Why might CELEC-Hidropaute have an interest in guaranteeing the protection of the forests of Colepato? CELEC-Hidropaute's Paute-Molino complex, the largest hydroelectric plant in Ecuador, is downstream of these forests. Heavy sedimentation from upstream watersheds has negatively affected the plant's useful life and required a program of extensive dredging since the mid-1980s. While the recently completed multi-million dollar Mazar Project will serve to capture much upstream sedimentation, CELEC-Hidropaute is still attempting the solve the problem of sedimentation occurring downstream of the Mazar watershed, in the area of Colepato. Long-term research is underway to confirm the effects of upstream conservation of native forest and páramo on downstream sedimentation. For now, CELEC-Hidropaute is betting that conservation of Colepato's forests will be both economically and socially beneficial.

FCT is the agreement's primary architect and led negotiations between the 32 families of Colepato and CELEC-Hidropaute's environmental engineers and general management. Although not a signatory to the agreement, FCT continues to participate as a third-party observer to ensure that the process is transparent and fair to both parties.

The Ministry of the Environment's Socio Bosque Program in the Nudo del Azuay

In August 2009, FCT signed a Memorandum of Understanding with the Ministry of the Environment's Socio Bosque Conservation Incentive Program to assist Nudo del Azuay landholders in applying to the program. The national-scale PPES program offers a monetary incentive to interested landholders who agree to conserve their forests or páramos for a period of twenty years.
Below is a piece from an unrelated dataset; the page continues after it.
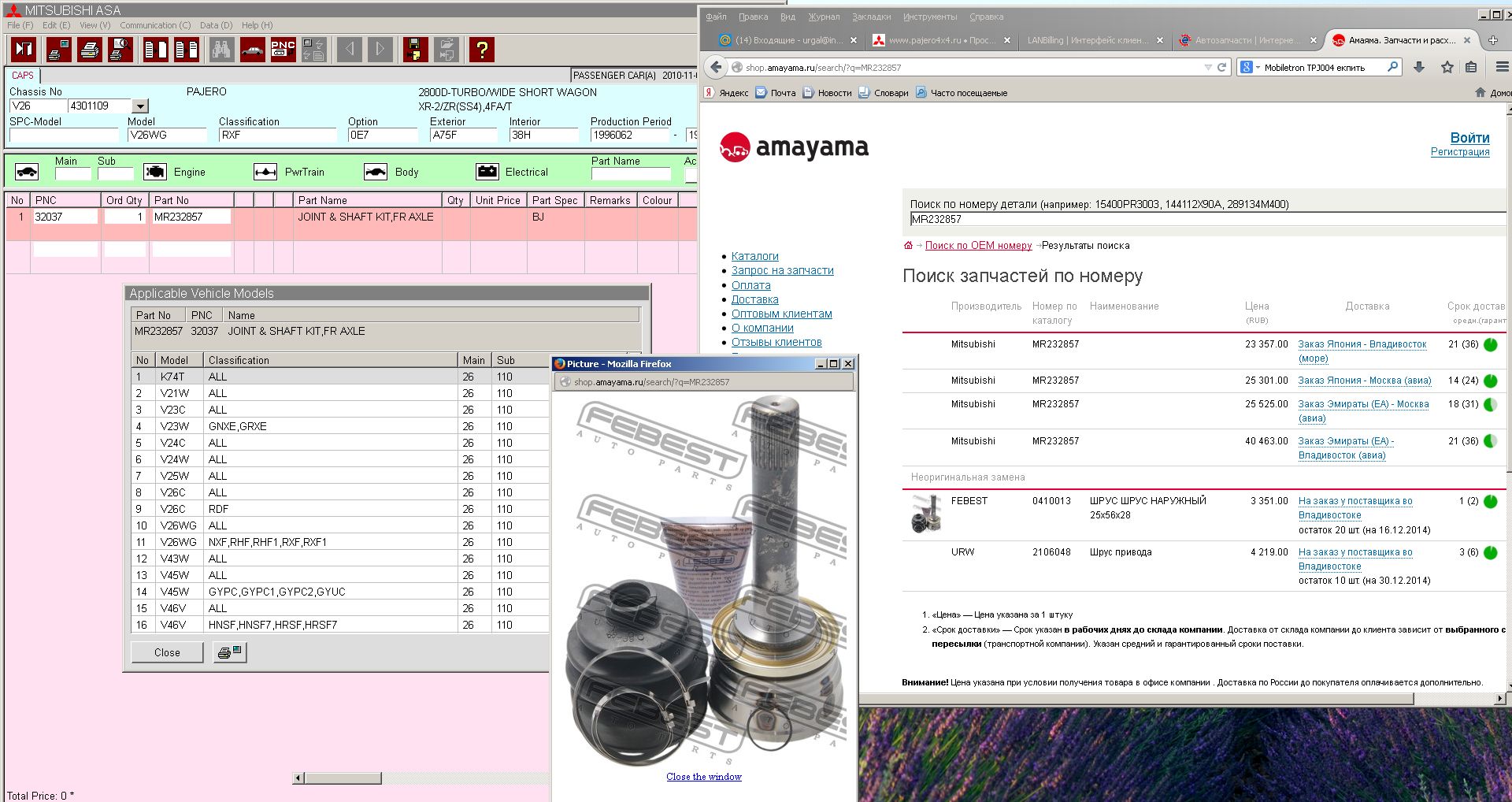Image resolution: width=1512 pixels, height=802 pixels.
Task: Click the red car vehicle icon in toolbar
Action: coord(252,50)
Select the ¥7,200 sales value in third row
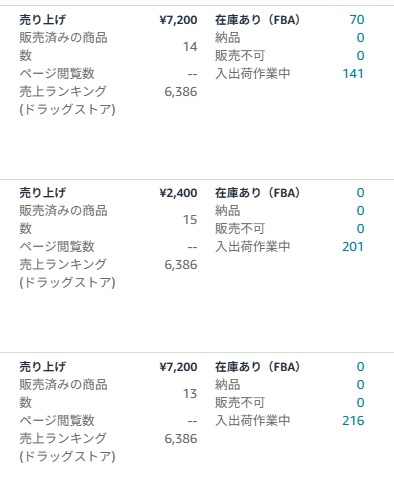The width and height of the screenshot is (394, 487). [178, 367]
The incentive is based on the number of hectares conserved.

FCT aids Nudo del Azuay landowners with their applications to the Socio Bosque Program by providing information in community meetings, at weekly markets, and via personal visits to the houses of all park residents. We also facilitate program registration and aid landowners in delineating and measuring the land they wish to conserve.

The Socio Bosque Program initially focused on the protection of lowland forests, but quickly expanded to include páramos and montane forests. Socio Bosque also revised its statutes in March 2010 to allow landholders with titles inside existing protected areas (such as Sangay National Park) to enter the program, thereby recognizing the place of people and communities within Ecuadorian protected areas as conservation partners and stewards.

In spite of high initial interest, most area landowners have not yet been able to enter the Socio Bosque program due to various difficulties related to land tenure and titling. Socio Bosque has rejected applications from the majority of titled Nudo del Azuay landowners due to inconsistencies in the procedure of granting land titles in the province of Cañar. We hope that Socio Bosque will respond to this problem quickly, given the critical importance of conserving Ecuador's most economically important watershed.